Diabetic neuropathy, or nerve damage, is one of the most common and serious complications of diabetes. Cases of diabetic neuropathy in Asia are high. A Diabcare‐Asia study of 22,177 patients in 230 diabetes centres located in 12 Asian regions showed a prevalence of 29% in type 1 diabetes and 35% in type 2 diabetes.
Here’s a look at how this particular nerve damage can affect your body, specifically your feet if you are suffering from diabetes.
Your Feet and Diabetic Neuropathy
People with diabetic neuropathy are often left unaware of the nerve damage until it is discovered during a routine doctor’s check-up. Diabetic neuropathy is classified into four types, the most common of which is called peripheral neuropathy. The other three are autonomic neuropathy, proximal neuropathy and mononeuropathy.
Peripheral nerve damage, in particular, refers to the damaged nerves that are located outside the brain and spinal cord. This type of neuropathy in people with diabetes normally affects the feet and legs, causing a burning sensation, discomfort, numbness and pain in the lower limbs. Oftentimes, the symptoms initially manifest themselves in either one foot or both feet before it spreads to your arms and hands.
One-third to one-half of diabetics are predisposed to peripheral neuropathy, triggered by their high levels of blood glucose and lipids. It also remains to be a highly misdiagnosed or underdiagnosed condition, particularly in Southeast Asia and the Middle East.
There are cases in those diabetics with peripheral neuropathy are unaware of an injury or sore on their foot. Worse, their wounds typically take longer to heal because of their poor blood circulation brought about by their high blood sugar levels. When this happens, their risk of infection increases and, if the condition is checked too late or the damage cannot be reversed anymore, the doctor may not have any other recourse but to do amputation to prevent the infection from further spreading.
As the feet are among the most common to be affected by diabetic neuropathy, individuals with this condition may experience mobility difficulties such as walking and climbing stairs. Other foot health issues may also arise, including ulcers, bone and joint pain, bunions and hammer toes.
What are the Warning Signs?
The four types of diabetic neuropathy have different symptoms. When you have peripheral neuropathy, you may experience numbness, pain and a burning and tingling sensation.
Other symptoms of peripheral neuropathy include:
- Muscle weakness
- Lack of balance or coordination
- Increased sensitivity to touch or painful stimuli
- Dizziness when standing up
- Bladder problems
- Double vision
- Tingling in the soles
It has been reported that the symptoms are at their worse during nighttime.
Diagnosis and Treatment
The American Diabetes Association (ADA) recommends that those with type 2 diabetes should be immediately screened for diabetic neuropathy. People with type 1 diabetes may do so five years after their diagnosis. Annual screening, which includes a physical exam, sensitivity level test, and muscle tone, blood pressure and heart rate tests, should follow thereafter.

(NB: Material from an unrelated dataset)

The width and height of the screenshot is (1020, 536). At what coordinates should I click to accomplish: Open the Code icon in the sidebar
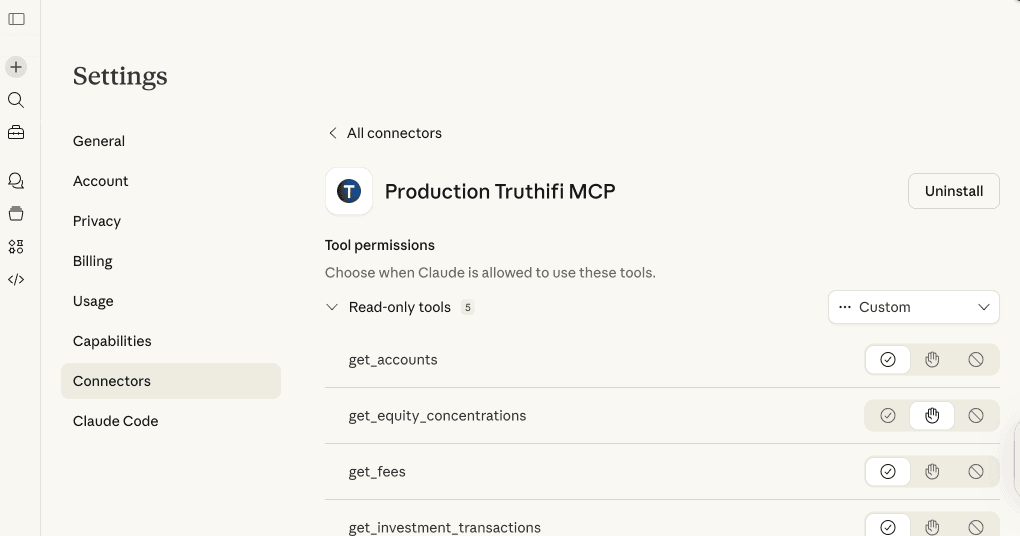pyautogui.click(x=16, y=279)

To date, there is no specific cure for diabetic neuropathy, but a lifestyle change, regular medical screenings and blood sugar monitoring may do the trick in helping slow down its progress and ease some of its symptoms. Your doctor may also recommend pain medication, complementary treatments or alternative therapies such as acupuncture to help manage the nerve damage.
Talk to your doctor today to know the most appropriate treatment method for you.
Diabetics are at high risk of developing nerve damage. As a common complication amongst diabetics, peripheral neuropathy, in particular, can result in grave foot problems. If you have peripheral neuropathy or feel that you are susceptible to this condition, you must pay special attention to your feet. Don’t hesitate to consult your doctor if you see an injury or sore on your foot. With proper foot care and regular consultation with your doctor, you may avoid diabetic neuropathy or at the very least delay its progress.